The interruption of the post for several weeks, prevented our receiving the melancholy account of your loss until within these few days. That we sympathize in the misfortune, and lament the decree which has deprived you of so dutiful a child, and the world of so promising a young lady, stands in no need, I hope, of argument to prove; but the ways of Providence being inscrutable, and the justice of it not to be scanned by the shallow eye of humanity, nor to be counteracted by the utmost efforts of human power or wisdom, resignation, and as far as the strength of our reason and religion can carry us, a cheerful acquiescence to the Divine Will, is what we are to aim; and I am persuaded that your own good sense will arm you with fortitude to withstand the stroke, great as it is, and enable you to console Mrs. Bassett, whose loss and feelings are much to be pitied.

By letters from Doct’r Cooper, President of the College in New York, my departure for that place is now fixed to about the 8th of May, which puts it out of my power to attend the meeting in Williamsburg this Court. I have therefore by Mr. Henderson inclosed several letters to and drafts upon different people for money, to Col. Fielding Lewis, who wrote me that he should be in Williamsburg; but if sickness, or any other unforeseen accident should prevent his attendance, I should take it very kind of you to ask for and open my letter to him and comply with the contents in respect to the receiving and paying of money.

Mrs. Washington, in her letter to Mrs.
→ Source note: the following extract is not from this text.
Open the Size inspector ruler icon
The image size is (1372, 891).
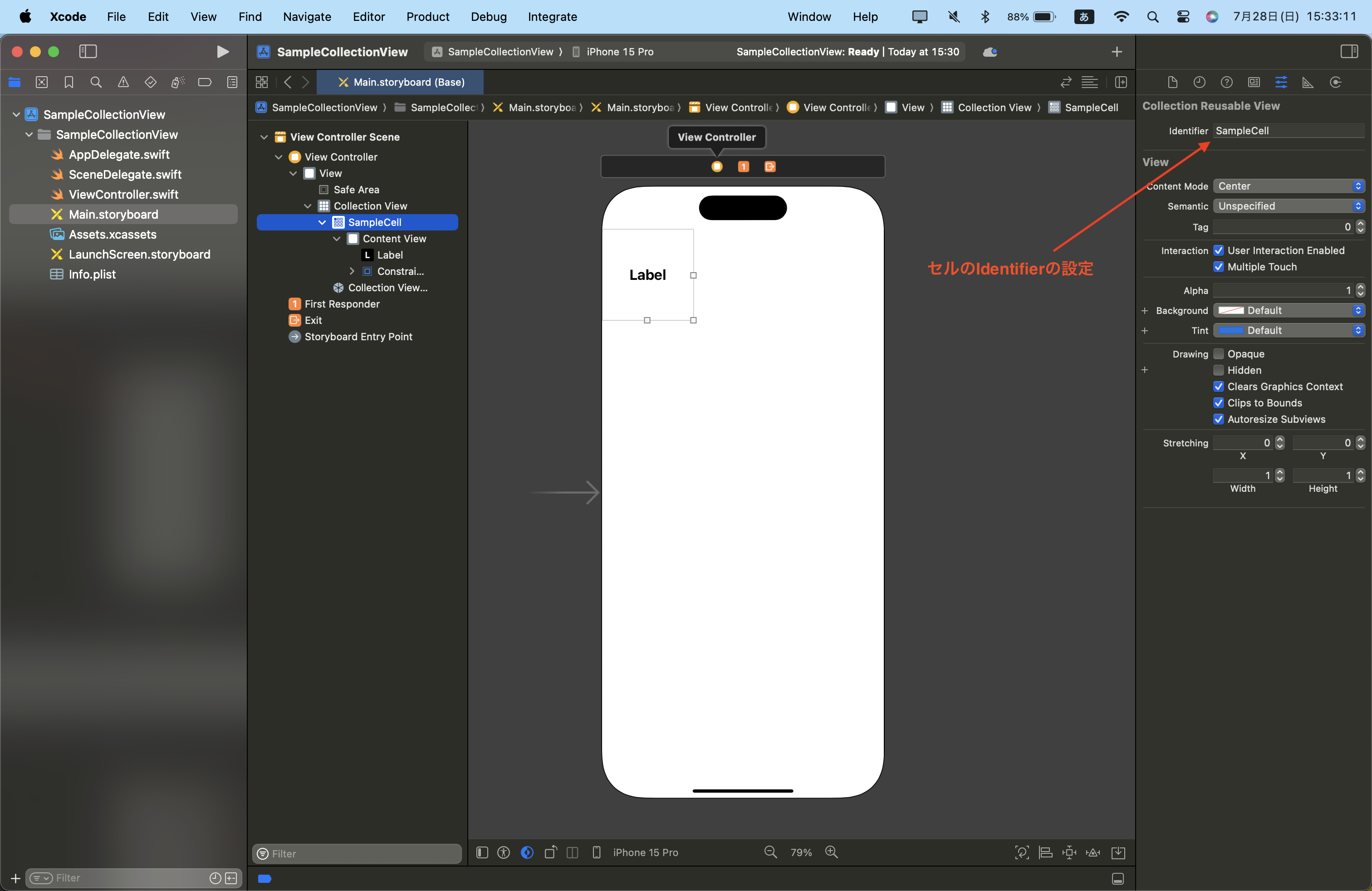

Bassett, informs her of Jack Custis’s engagement with Nelly Calvert, second daughter of Benedict Calvert, Esq., of Maryland. I shall say nothing further therefore on the subject than that I could have wished he had postponed entering into that engagement till his studies were finished. Not that I have any objection to the match, as she is a girl of exceeding good character; but because I fear, as he has discovered much fickleness already, that he may either change, and therefore injure the young lady; or that it may precipitate him into a marriage before, I am certain, he has ever bestowed a serious thought of the consequences; by which means his education is interrupted and he perhaps wishing to be at liberty again before he is fairly embarked on those important duties.

My sincere good wishes attend Mrs. Bassett and ye family.